A provision originating in the House, where Rep. Ed Markey forced a floor amendment to the communications bill reported by the Republican-controlled Commerce Committee, requires all television manufacturers to equip TV sets with a "parental control device," the so-called V-Chip. A "voluntary" system of ratings for broadcast and cable television programming is preferred, but the FCC is required to prescribe, with advice and recommendations from an advisory panel, a "ratings code" for television programming "that contains sexual, violent or other indecent material" if such a voluntary ratings system is not created by industry within one year.

The Internet and Online Computer Services

The Act's provisions on "indecent" Internet and computer network communications, known as the "Communications Decency Act of 1996," are frightening to on-line enthusiasts and a blessed relief to conservative religious activists. The ACLU and a coalition of other civil liberties groups filed suit to enjoin the Act's indeceny sections within minutes of President Clinton's signing of the bill. (The lawsuit will be subject to expedited judicial review under the Act.) While there is ample precedent for statutory and FCC prohibitions against broadcasting of indecent material during hours when children may be in the audience, the constitutional issues associated with the 1996 Telecom Act are of a qualitatively different character.

The Act creates criminal penalties for anyone who "knowingly" transmits obscene materials on "an interactive computer service," which is defined specifically to include Internet access providers.
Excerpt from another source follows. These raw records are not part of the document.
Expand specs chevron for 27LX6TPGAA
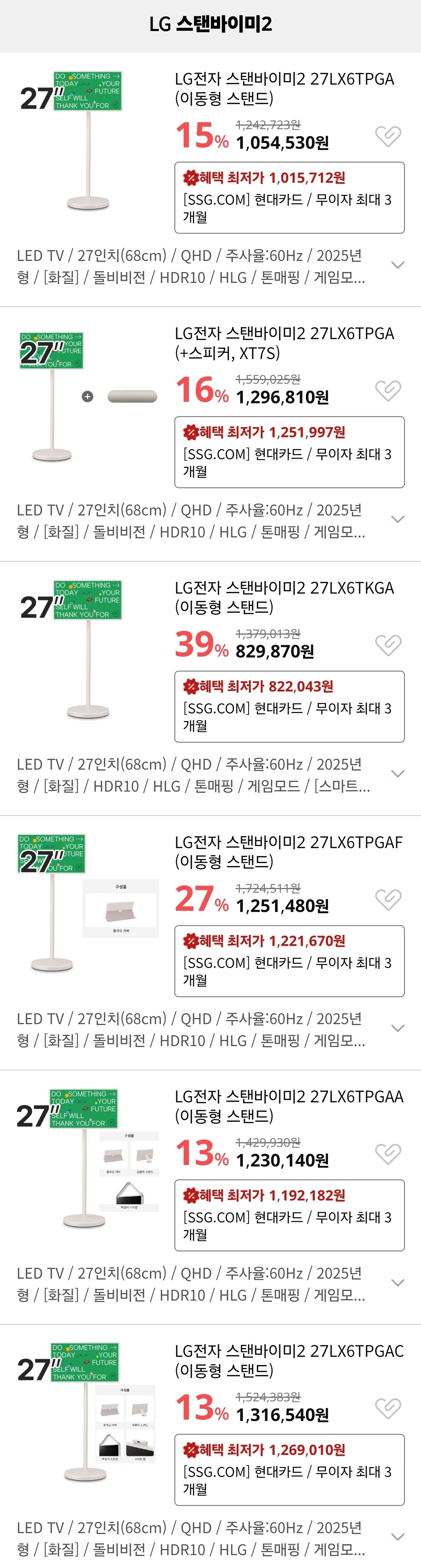421x1568 pixels. (398, 1282)
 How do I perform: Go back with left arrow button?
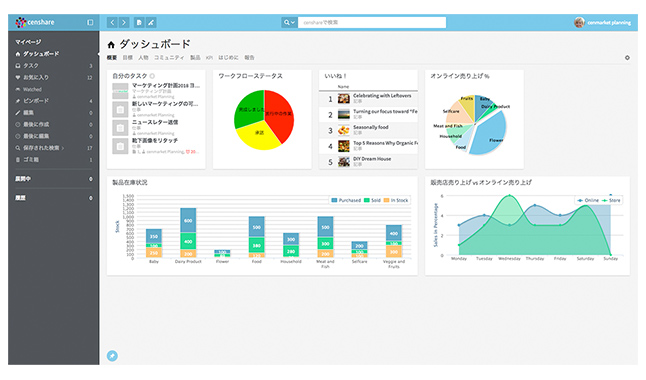[x=112, y=22]
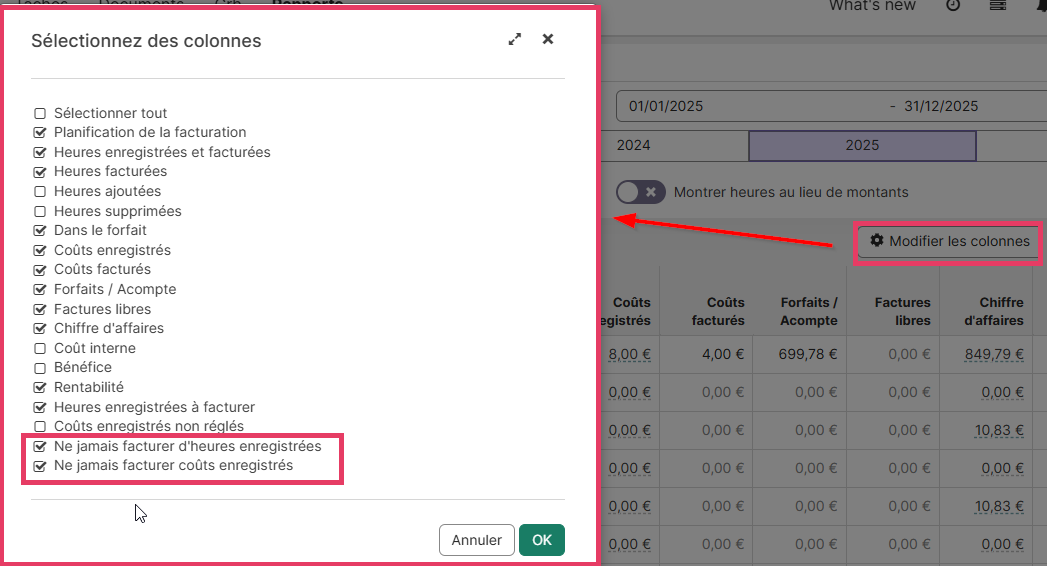Close the Sélectionnez des colonnes dialog
This screenshot has height=566, width=1047.
tap(548, 39)

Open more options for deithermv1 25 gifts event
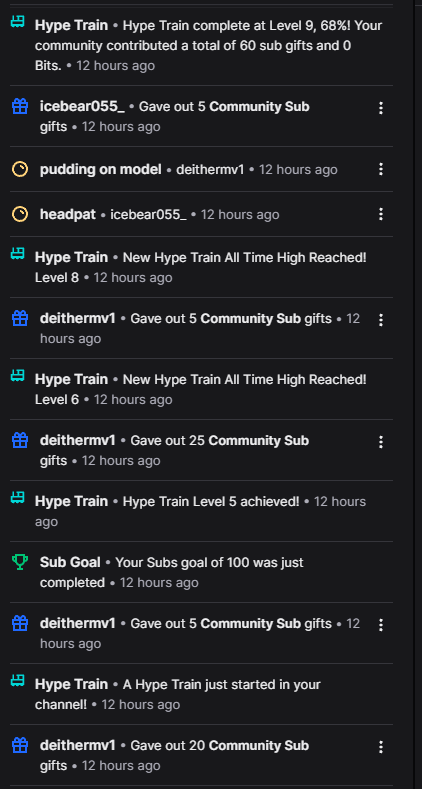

It also criminalizes the intentional transmission of:

"any comment, request, suggestion, proposal, image, or other communication which is obscene, lewd, lascivious, filthy, or indecent, with intent to annoy, abuse, threaten or harass another person," or "any comment, request, suggestion, proposal, image, or other communication which is obscene or indecent, knowing the recipient of the communication is under 18 years of age, regardless of whether the maker of such communication . . . initiated the communication."

In addition, in an "anti-flame" provision, the Act makes it a crime to "repeatedly initiate communication . . . solely to harass any person." Content providers are offered a defense to the minors/indecency violations if they have taken "good faith, reasonable, effective and appropriate actions" to restrict or prevent access by minors. "Good samaritan" blocking of information that content providers or users find objectionable (on a purely subjective basis) is legalized, thus overturning a well-known case finding Prodigy liable for civil damages on account of a forum posting that defamed a company on the ground that Prodigy engaged in selective blocking of postings.

In a compromise that attracted little press attention, the Conference Committee deleted a provision of the House bill, sponsored by Reps. Rick White and Chris Cox and former Rep. (now Senator) Ron Wyden, that would have expressly precluded the FCC from having "any jurisdiction or authority to regulate the Internet." Whether or not the FCC will take this change as implicit encouragement to engage in pricing or service regulation of the Internet -- for instance, of Internet telephony applications -- is unknown, although the FCC professes to have no intention of engaging in Internet regulation.

Miscellaneous Provisions

All BOCs except Ameritech, which previously won the right to provide burglar alarm monitoring services from the federal court overseeing the AT&T consent decree, are prohibited from entering the alarm monitoring business for five years. The FCC is required to fashion a plan for compensating pay telephone owners for long-distance calls placed from payphones. The FCC is granted exclusive jurisdiction over Direct Broadcast Satellite services, and is authorized to "forebear" from tariff and rate regulation of competitive telecommunications companies without market power. (This provision reverses a recent U.S. Supreme Court ruling and restores the FCC-created "competitive carrier" rules that had been in place since 1982.) The FCC also is required to conduct a biennial review of its regulations and repeal any regulations that it finds are "no longer necessary in the public interest as the result of meaningful economic competition between providers of services."